Posição da Secretaria de Educação de SC
A Secretaria de Estado da Educação de Santa Catarina (SED) manifestou-se oficialmente contra a nova lei que proíbe as cotas raciais no estado, decisão que foi ignorada pelo governador Jorginho Mello (PL). Na última quinta-feira (22), Mello sancionou a legislação que proíbe a reserva de vagas em universidades para estudantes negros e indígenas.
Um documento, obtido pela Folha, revela que em 12 de janeiro, a Diretoria de Ensino da SED já havia levantado preocupações sobre a inconstitucionalidade da proposta, além de apontar os riscos associados a essa medida em um estado com sérias desigualdades raciais.
No texto enviado à Casa Civil de Santa Catarina, a secretaria liderada por Luciane Ceretta revisou a trajetória das ações afirmativas, enfatizando a importância do acesso à educação em um contexto que visa convencer o Executivo a rejeitar o projeto de lei que acabou sendo sancionado.
A SED argumenta que a estrutura da sociedade brasileira, desde o período colonial, foi moldada pela racialização e exploração da população negra, além da violência contra os povos indígenas, estabelecendo uma hierarquia racial que persiste até os dias atuais. “O racismo no Brasil é um fenômeno que se manifesta de forma estrutural e institucional”, enfatiza o documento.
Consequências da Medida para a Educação
O parecer alerta que as desigualdades raciais se refletem nas instituições educacionais e, ao mesmo tempo, são perpetuadas por elas. A SED afirma que manter as ações afirmativas de caráter racial é uma necessidade urgente, numa busca por justiça social, direitos humanos e construção de uma sociedade democrática e plural.
Segundo a secretaria, a revogação dessas políticas acarretaria consequências significativas em níveis institucionais, jurídicos e políticos, além de prejudicar a imagem pública de Santa Catarina.
No aspecto legal, a SED argumenta que a nova norma contraria a Constituição, o Estatuto da Igualdade Racial e compromissos internacionais firmados pelo Brasil, o que poderia resultar em ações judiciais, especialmente considerando a postura favorável do Supremo Tribunal Federal (STF) em relação às cotas.
A Diretoria de Ensino ainda destaca que universidades e programas de pós-graduação estariam sujeitos a sanções indiretas em avaliações e processos de financiamento, considerando as diretrizes da Capes, que promove a pesquisa no país e demanda políticas de inclusão e equidade.

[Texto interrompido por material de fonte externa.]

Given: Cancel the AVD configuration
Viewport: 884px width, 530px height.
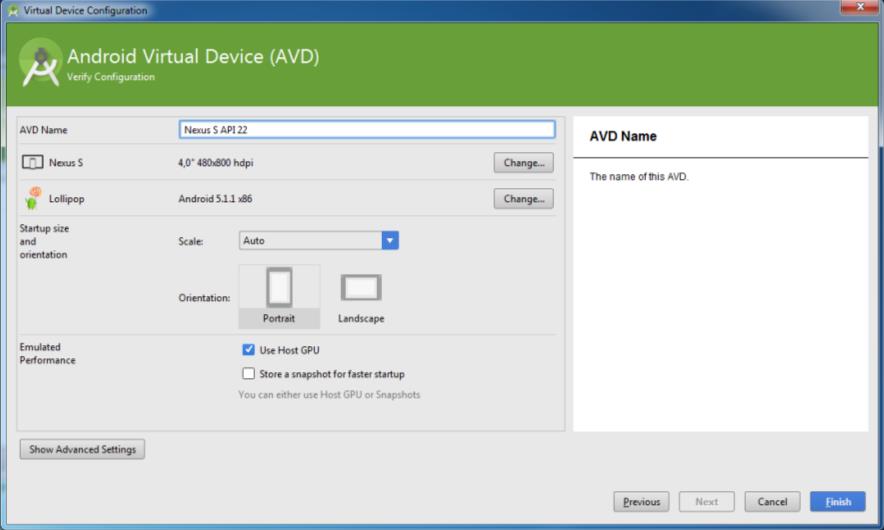Looking at the screenshot, I should click(x=772, y=501).
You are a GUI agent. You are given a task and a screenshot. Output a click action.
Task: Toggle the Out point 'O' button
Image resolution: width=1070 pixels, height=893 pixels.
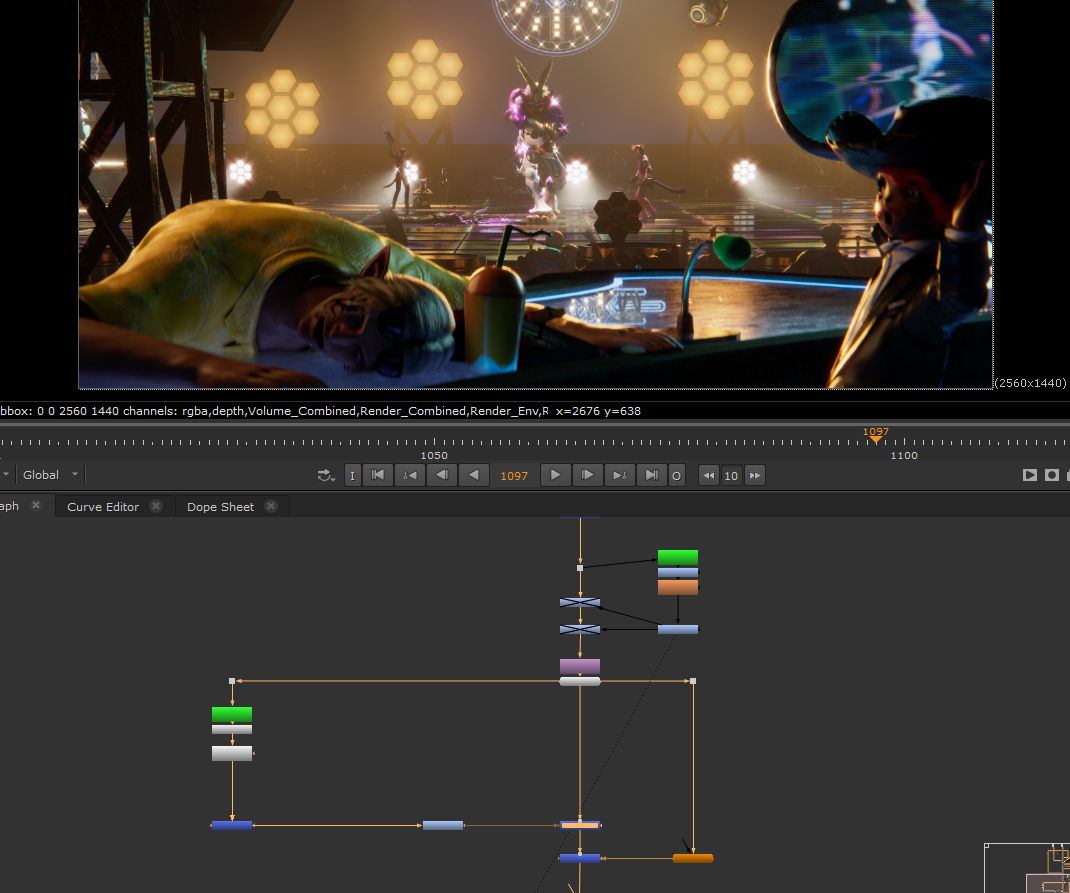coord(676,476)

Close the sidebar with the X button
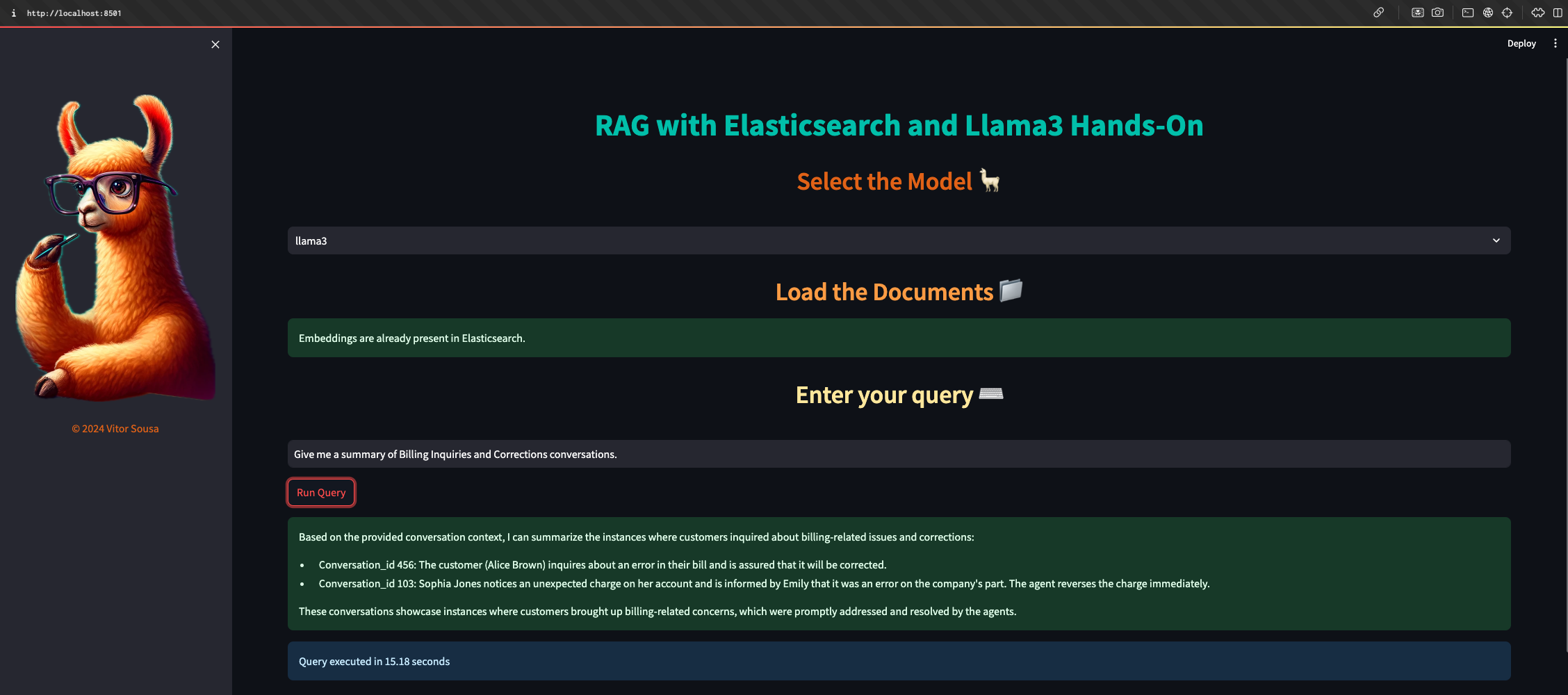coord(215,44)
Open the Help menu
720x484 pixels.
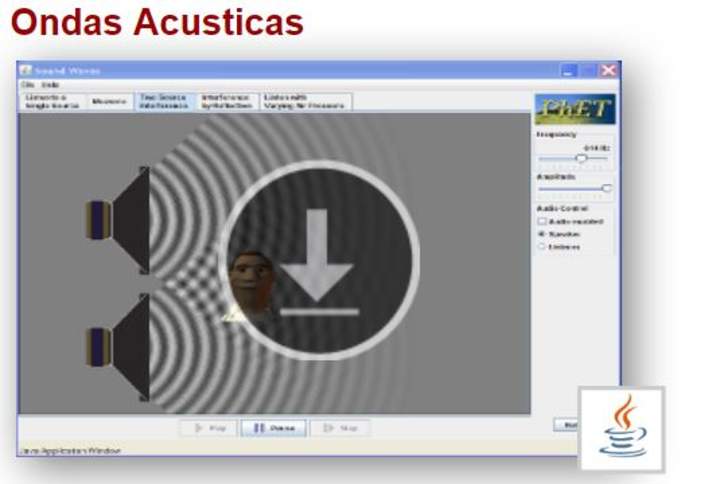[x=50, y=85]
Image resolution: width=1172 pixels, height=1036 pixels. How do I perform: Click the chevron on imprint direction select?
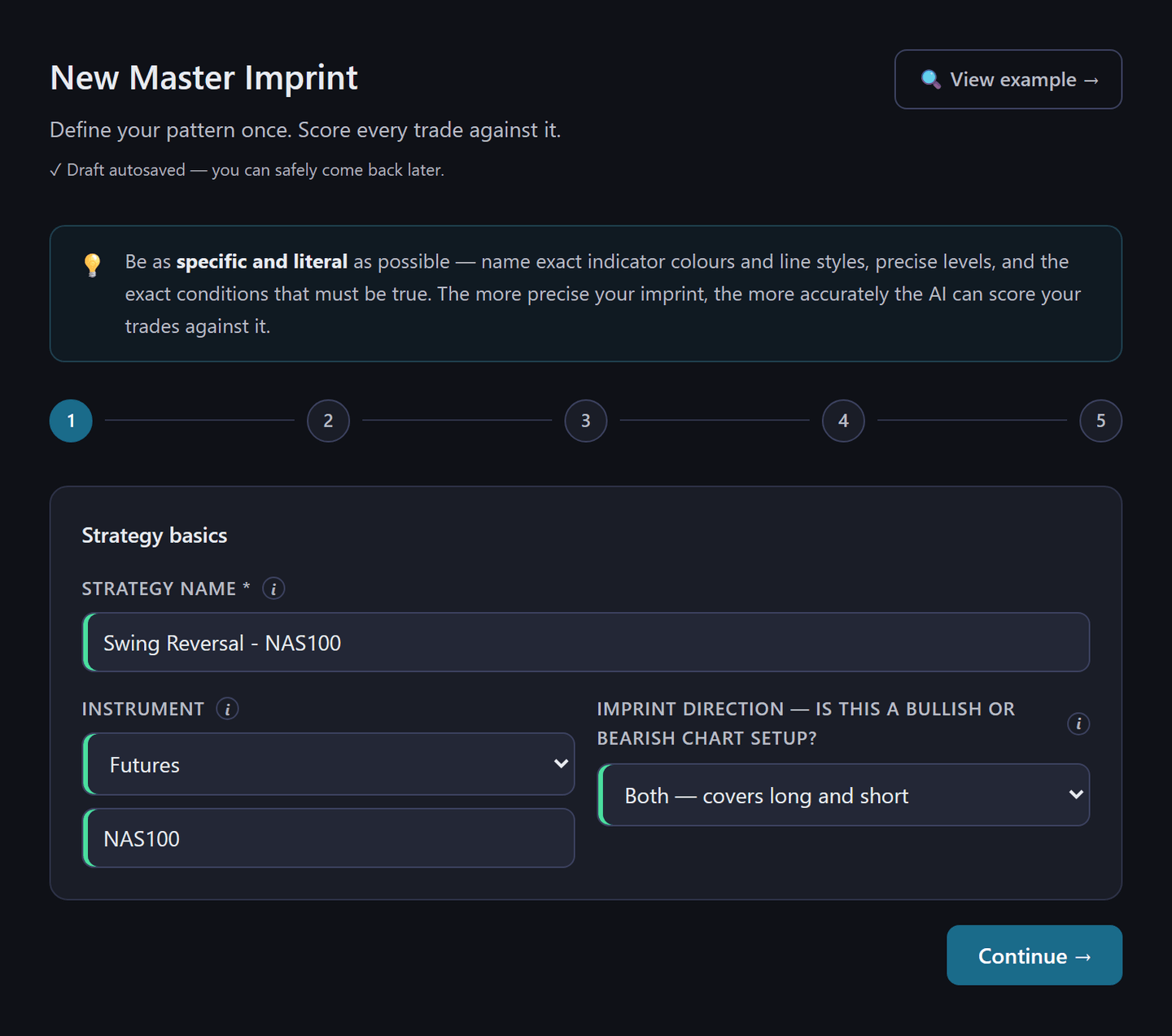point(1076,795)
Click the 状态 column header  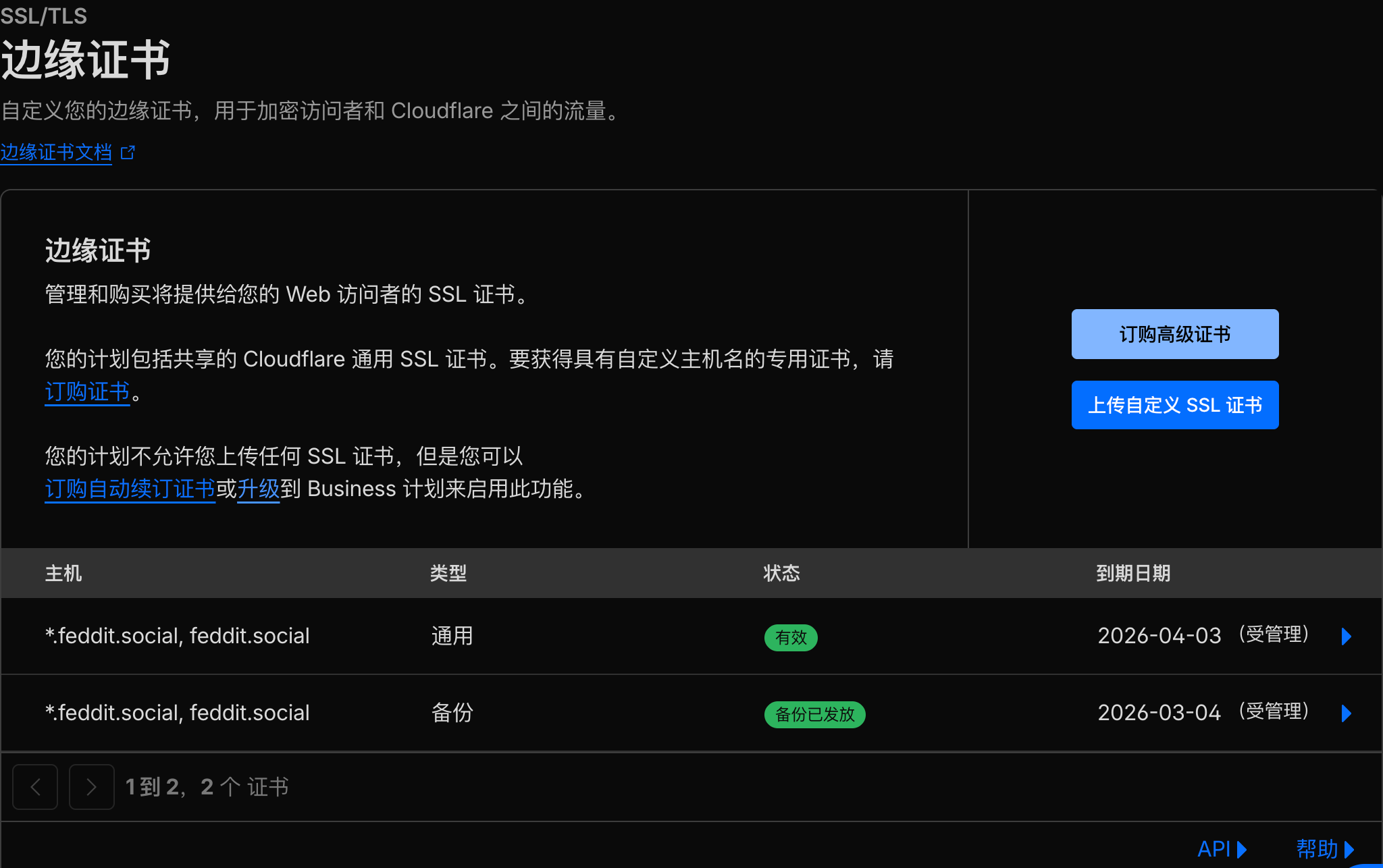pos(781,573)
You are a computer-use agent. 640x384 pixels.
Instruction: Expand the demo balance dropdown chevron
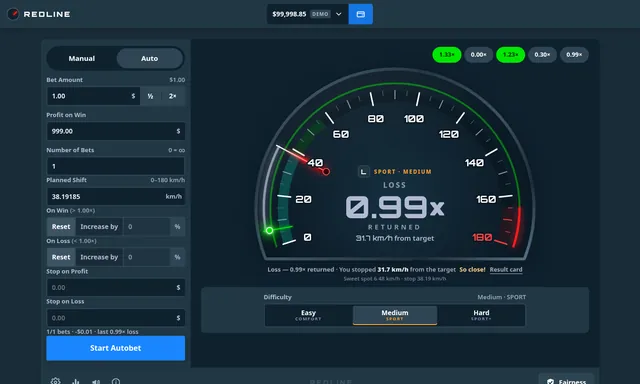(x=339, y=14)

Entendendo a Nova Lei de Santa Catarina
A legislação sancionada por Mello, proposta pelo deputado Alex Brasil (PL), não só proíbe a reserva de vagas para alunos, mas também se estende à contratação de professores, técnicos e demais profissionais. O governo catarinense defende que a medida propõe uma concorrência mais justa e meritocrática, buscando melhorar o acesso de candidatos de baixa renda.
As instituições que desrespeitarem a lei enfrentarão multas de R$ 100 mil por edital e poderão perder repasses do estado.
Entretanto, a norma exclui pessoas com deficiência e permite a reserva de vagas para estudantes oriundos de escolas públicas estaduais, baseando-se em critérios econômicos.
A Udesc (Universidade do Estado de Santa Catarina) será uma das mais afetadas pela nova lei, assim como instituições do sistema Acafe (Associação Catarinense das Fundações Educacionais), que recebem apoio financeiro público por meio do programa Universidade Gratuita. As instituições privadas que recebem bolsas do Fumdesc (Fundo de Apoio à Manutenção e ao Desenvolvimento da Educação Superior Catarinense) também estarão sob impacto.
A reitoria da Udesc lamentou a decisão do governador, argumentando que a medida é um retrocesso que compromete o progresso social e científico em Santa Catarina.
Reações e Implicações Finais
A nova legislação gerou diversas reações negativas. A secretária de diversidade e inclusão do MEC (Ministério da Educação), Zara Figueiredo, classificou a proibição como “imoral e inconstitucional”. A resposta mais contundente partiu do Ministério da Igualdade Racial, liderado por Anielle Franco, que solicitou à OAB (Ordem dos Advogados do Brasil) buscar soluções jurídicas contra a nova norma.
A seccional da OAB em Santa Catarina também emitiu um parecer apoiando a tese de inconstitucionalidade da lei, sublinhando que a medida ignora o papel das ações afirmativas na promoção da igualdade material e justiça social. Além disso, uma ação judicial contra a lei já foi movida no Ministério Público, e a UNE (União Nacional dos Estudantes), em parceria com outras entidades, protocolou uma ADI (Ação Direta de Inconstitucionalidade) no STF.